The problem →
Pull each line containing "options" out of the data and copy it.

Collected data:
== == ==

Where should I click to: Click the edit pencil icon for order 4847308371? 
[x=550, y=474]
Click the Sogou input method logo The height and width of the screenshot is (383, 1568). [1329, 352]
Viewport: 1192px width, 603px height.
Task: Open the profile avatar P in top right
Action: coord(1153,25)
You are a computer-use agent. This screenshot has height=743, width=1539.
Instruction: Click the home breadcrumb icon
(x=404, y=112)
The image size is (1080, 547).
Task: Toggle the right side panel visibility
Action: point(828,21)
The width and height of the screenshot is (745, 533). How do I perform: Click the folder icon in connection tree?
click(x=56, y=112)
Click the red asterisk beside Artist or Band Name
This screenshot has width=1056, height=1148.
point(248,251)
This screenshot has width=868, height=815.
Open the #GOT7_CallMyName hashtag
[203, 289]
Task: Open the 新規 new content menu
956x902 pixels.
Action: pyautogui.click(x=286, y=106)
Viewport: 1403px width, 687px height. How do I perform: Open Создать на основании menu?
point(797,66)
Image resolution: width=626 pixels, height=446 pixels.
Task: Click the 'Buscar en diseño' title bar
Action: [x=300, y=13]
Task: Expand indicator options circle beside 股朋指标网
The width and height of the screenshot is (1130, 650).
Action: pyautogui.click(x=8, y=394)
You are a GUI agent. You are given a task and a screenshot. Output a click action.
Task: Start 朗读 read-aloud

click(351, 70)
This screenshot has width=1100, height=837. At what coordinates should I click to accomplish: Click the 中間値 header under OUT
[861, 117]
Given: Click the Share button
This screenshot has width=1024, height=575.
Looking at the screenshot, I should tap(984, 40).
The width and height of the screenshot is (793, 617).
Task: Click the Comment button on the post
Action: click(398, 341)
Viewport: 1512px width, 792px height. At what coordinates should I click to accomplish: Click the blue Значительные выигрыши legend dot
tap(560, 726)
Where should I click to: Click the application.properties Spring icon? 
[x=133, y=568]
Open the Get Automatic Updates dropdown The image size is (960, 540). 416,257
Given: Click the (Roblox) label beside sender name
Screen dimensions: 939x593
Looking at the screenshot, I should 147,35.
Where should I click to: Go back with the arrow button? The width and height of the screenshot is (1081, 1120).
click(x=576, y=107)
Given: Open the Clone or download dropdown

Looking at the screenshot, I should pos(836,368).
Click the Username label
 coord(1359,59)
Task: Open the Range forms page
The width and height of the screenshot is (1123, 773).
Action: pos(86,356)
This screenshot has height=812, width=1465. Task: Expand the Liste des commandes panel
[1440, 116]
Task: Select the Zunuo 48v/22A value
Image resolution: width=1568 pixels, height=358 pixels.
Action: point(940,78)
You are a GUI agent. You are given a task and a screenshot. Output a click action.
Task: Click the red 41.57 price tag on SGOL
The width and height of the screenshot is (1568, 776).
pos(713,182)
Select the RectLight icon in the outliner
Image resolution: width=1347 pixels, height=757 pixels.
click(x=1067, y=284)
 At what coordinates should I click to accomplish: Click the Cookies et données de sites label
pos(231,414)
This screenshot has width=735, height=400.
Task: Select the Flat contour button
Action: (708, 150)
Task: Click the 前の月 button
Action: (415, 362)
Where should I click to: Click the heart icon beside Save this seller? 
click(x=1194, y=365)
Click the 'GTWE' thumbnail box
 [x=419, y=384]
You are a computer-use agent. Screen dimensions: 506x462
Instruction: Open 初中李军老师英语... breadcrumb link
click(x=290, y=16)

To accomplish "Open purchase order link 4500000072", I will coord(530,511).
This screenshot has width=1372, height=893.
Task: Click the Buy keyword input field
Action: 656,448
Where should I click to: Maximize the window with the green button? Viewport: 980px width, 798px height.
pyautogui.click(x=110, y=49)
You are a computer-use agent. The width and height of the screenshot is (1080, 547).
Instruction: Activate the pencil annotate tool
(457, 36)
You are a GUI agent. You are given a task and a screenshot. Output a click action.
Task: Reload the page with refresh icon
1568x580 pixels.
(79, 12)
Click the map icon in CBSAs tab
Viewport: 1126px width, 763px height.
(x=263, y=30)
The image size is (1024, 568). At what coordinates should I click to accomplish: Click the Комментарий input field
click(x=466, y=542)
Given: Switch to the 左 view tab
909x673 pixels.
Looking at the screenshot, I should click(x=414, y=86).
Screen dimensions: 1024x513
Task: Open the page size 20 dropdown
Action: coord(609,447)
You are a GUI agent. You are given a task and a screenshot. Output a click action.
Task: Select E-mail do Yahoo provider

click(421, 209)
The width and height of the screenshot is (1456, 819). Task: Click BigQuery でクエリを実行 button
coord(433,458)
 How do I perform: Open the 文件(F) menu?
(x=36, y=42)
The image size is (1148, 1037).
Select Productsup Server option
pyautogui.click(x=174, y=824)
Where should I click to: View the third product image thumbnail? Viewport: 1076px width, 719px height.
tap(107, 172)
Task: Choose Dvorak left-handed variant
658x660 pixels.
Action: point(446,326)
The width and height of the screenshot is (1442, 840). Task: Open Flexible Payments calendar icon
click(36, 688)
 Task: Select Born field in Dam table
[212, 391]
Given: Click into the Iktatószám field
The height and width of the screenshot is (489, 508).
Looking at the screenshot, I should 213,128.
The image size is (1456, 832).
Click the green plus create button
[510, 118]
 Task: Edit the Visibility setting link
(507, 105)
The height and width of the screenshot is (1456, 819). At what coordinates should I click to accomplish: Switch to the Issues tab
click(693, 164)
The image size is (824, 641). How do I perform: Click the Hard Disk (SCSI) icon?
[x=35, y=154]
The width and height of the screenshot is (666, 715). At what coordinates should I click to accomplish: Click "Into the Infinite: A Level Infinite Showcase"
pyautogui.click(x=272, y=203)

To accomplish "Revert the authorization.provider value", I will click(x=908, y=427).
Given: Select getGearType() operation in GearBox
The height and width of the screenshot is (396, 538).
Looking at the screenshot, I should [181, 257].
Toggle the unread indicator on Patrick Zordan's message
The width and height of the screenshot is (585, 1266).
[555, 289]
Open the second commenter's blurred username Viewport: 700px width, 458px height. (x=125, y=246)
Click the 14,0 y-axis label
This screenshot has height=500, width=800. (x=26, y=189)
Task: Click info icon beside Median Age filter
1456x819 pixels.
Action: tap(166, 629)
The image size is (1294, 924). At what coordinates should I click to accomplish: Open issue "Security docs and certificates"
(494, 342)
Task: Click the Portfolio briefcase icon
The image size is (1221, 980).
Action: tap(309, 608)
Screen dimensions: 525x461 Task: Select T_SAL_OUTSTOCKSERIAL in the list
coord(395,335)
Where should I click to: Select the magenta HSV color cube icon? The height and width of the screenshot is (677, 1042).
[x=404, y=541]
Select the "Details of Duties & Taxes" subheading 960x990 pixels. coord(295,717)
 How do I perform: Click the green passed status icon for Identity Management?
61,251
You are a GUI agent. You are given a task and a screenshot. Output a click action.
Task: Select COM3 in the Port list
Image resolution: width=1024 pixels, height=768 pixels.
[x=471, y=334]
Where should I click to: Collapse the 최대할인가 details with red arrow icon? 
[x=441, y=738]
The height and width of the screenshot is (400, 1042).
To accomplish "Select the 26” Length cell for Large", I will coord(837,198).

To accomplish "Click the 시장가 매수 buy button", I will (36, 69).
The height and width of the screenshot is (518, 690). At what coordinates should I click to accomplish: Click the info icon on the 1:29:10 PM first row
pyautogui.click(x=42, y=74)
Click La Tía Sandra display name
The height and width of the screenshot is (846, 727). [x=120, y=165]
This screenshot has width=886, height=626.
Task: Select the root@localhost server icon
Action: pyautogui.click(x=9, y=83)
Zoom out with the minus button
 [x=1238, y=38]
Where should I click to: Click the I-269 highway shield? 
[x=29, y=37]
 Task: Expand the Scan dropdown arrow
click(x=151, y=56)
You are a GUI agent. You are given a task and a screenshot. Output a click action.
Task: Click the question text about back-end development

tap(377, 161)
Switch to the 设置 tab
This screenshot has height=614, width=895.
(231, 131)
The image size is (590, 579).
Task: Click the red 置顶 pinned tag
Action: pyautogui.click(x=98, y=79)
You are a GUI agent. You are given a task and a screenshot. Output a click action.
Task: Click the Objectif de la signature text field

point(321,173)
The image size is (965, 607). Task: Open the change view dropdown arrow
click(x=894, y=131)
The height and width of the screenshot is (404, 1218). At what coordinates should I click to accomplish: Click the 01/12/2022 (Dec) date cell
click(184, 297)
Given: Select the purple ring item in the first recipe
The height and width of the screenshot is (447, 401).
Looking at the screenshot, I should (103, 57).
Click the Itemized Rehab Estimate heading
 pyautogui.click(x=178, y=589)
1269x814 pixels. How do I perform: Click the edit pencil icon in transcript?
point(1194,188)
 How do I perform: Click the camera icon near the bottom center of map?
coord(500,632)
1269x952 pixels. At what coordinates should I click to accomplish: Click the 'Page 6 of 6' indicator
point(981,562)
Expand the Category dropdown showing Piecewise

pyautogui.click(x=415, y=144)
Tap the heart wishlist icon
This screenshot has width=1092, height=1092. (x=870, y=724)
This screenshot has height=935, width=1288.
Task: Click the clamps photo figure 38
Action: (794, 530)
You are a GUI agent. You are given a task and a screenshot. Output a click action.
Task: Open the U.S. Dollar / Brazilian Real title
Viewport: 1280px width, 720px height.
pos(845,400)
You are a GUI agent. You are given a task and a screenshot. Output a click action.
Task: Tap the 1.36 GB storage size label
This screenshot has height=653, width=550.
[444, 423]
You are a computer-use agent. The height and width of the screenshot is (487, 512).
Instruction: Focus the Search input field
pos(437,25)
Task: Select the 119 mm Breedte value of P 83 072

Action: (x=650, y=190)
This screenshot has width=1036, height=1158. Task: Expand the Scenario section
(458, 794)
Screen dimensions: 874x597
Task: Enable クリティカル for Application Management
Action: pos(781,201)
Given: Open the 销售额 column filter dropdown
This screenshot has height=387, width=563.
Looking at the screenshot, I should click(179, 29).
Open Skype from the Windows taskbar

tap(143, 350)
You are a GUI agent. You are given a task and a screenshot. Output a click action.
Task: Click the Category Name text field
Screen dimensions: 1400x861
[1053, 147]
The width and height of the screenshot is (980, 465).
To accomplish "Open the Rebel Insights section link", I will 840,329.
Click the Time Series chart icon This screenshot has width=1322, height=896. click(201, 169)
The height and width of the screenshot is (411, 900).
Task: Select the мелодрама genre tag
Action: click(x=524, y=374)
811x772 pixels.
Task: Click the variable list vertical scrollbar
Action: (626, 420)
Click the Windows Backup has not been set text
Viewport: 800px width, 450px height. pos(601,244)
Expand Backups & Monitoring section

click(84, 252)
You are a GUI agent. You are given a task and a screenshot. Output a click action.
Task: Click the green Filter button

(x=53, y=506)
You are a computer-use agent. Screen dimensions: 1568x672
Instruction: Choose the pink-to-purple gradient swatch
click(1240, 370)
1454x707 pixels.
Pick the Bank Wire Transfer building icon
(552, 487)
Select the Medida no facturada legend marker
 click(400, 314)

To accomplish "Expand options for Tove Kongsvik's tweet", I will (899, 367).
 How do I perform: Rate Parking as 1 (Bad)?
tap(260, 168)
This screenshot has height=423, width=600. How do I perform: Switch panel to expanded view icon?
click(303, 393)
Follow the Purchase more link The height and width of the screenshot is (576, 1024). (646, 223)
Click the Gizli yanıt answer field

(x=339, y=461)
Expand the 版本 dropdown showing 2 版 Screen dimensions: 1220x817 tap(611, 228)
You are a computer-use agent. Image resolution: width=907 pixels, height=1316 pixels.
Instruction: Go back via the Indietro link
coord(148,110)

== == ==

Answer →
Task: Expand indicator options circle beside 股朋指标网
To accomplish "Expand options for Tove Kongsvik's tweet", I will (899, 367).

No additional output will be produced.